Het lukte Blaze hem te ontwijken om op hetzelfde ogenblik zijn evenwicht te herwinnen. Hij zei geen woord - zelfs niet na Fernando's walglijke, smerige en maar al te ware dingen, die hij over haar gezegd had.
ik ben van plan je ingewanden eruit te snijden - en terwijl je sterft zal ik, recht voor je ogen, je vrouw gaan neuken - hier op deze plek...'
ik denk van niet!'
Op hun hoede cirkelden ze om elkaar heen; Fernando, die uithaalde, en Blaze, die naar achteren week, maar in een onbewaakt ogenblik sprong hij naar voren - om te doden. Een vertwijfelde, in het nauw gebrachte panter, die zijn allerlaatste krachten aanwendde. Met gebalde vuist sloeg hij tegen Fernando's hand waarin deze zijn mes geklemd hield. Het mes kwam met een duizelingwekkende vaart in een boog in het hart - of misschien nét iets lager - van Fernando terecht. Met verbijsterde ogen viel deze ruggelings in het stilstaande water, en het groene moeras werd gedurende een paar ogenblikken vuurrood. Toen zonk hij erin weg en even later was hij verzwolgen.
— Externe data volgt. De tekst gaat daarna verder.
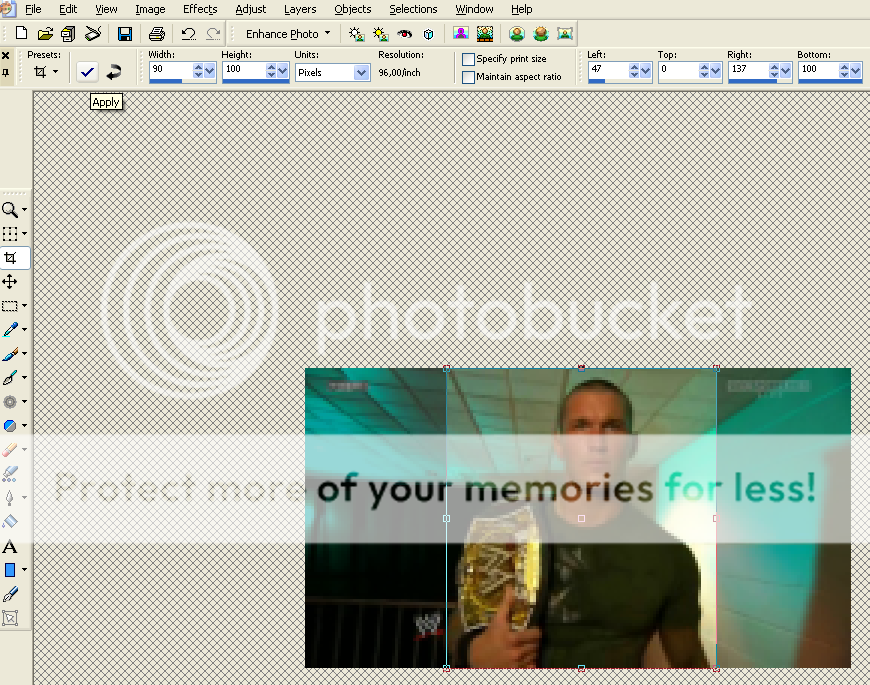Click the clear crop rectangle button
The image size is (870, 685).
pos(113,70)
En De Oude glimlachte - en door een plotseling verschenen straal zonlicht veranderde het groen van de moerasarm in amber.
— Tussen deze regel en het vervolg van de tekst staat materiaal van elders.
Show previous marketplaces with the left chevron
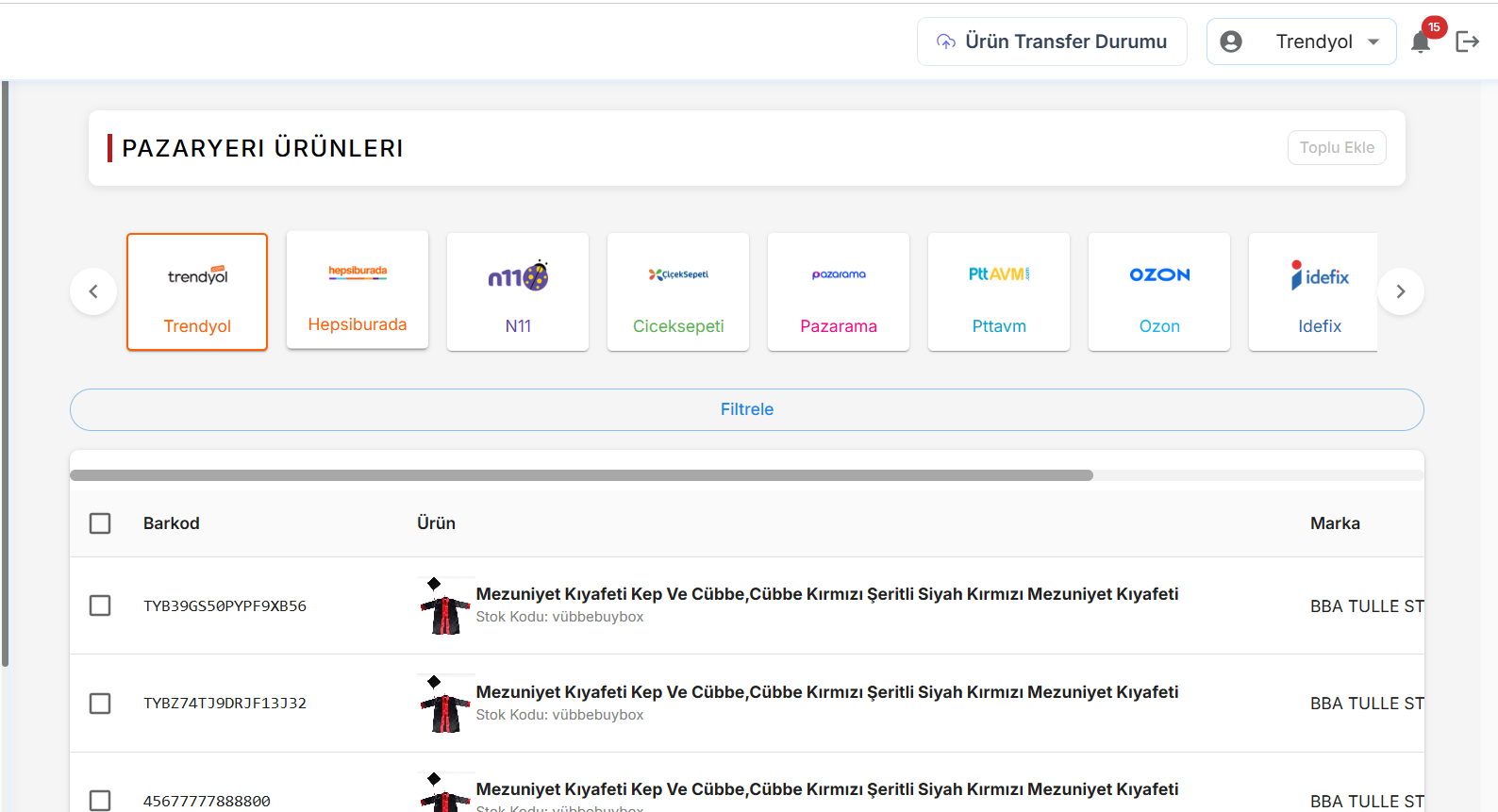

Trista voelde dat ze glimlachte, toen ze zich over het lichaam van haar man uitstrekte, terwijl hij met zijn ene arm zijn roodgekleurd mes ver van zich af in de nevel gooide; vóór het in het moeras verdwenen was, leek het alsof de wereld zich gedurende één ogenblik in een bloedig vuur zette.
Lang geleden waren ze voor elkaar, en mét elkaar, ontvlamd in een zee van lava, maar nu, nu hadden ze elkaar in deze andere tijd en op deze andere plek, opnieuw ontdekt en eindelijk herkend.
Enige tijd was hij zó stil, dat Trista verschrikt dacht, dat hij geen adem meer haalde. Impulsief ging ze hem mond-op-mond-beademing geven.
Huilend en lachend tegelijk hijgde hij, terwijl zijn beide armen haar stevig tegen zich aan drukten: 'En is dit niet alles,' en het was nu de taal van zijn lichaam die sprak, 'waarmee het begon? En aangezien je een dokter bent, mijn liefste, ellendigste, woest makendste en onvergetelijkste minnares van heel mijn leven - doe je er beter aan je... behandeling nu voort te zetten ...'
Als arts - zijn vrouw - en zijn minnares - wat anders kon ze ten slotte doen? Het deed er niet toe wanneer ze van hier weg zouden gaan en hoe het allemaal zou eindigen - zolang ze voortaan bij elkaar zouden zijn.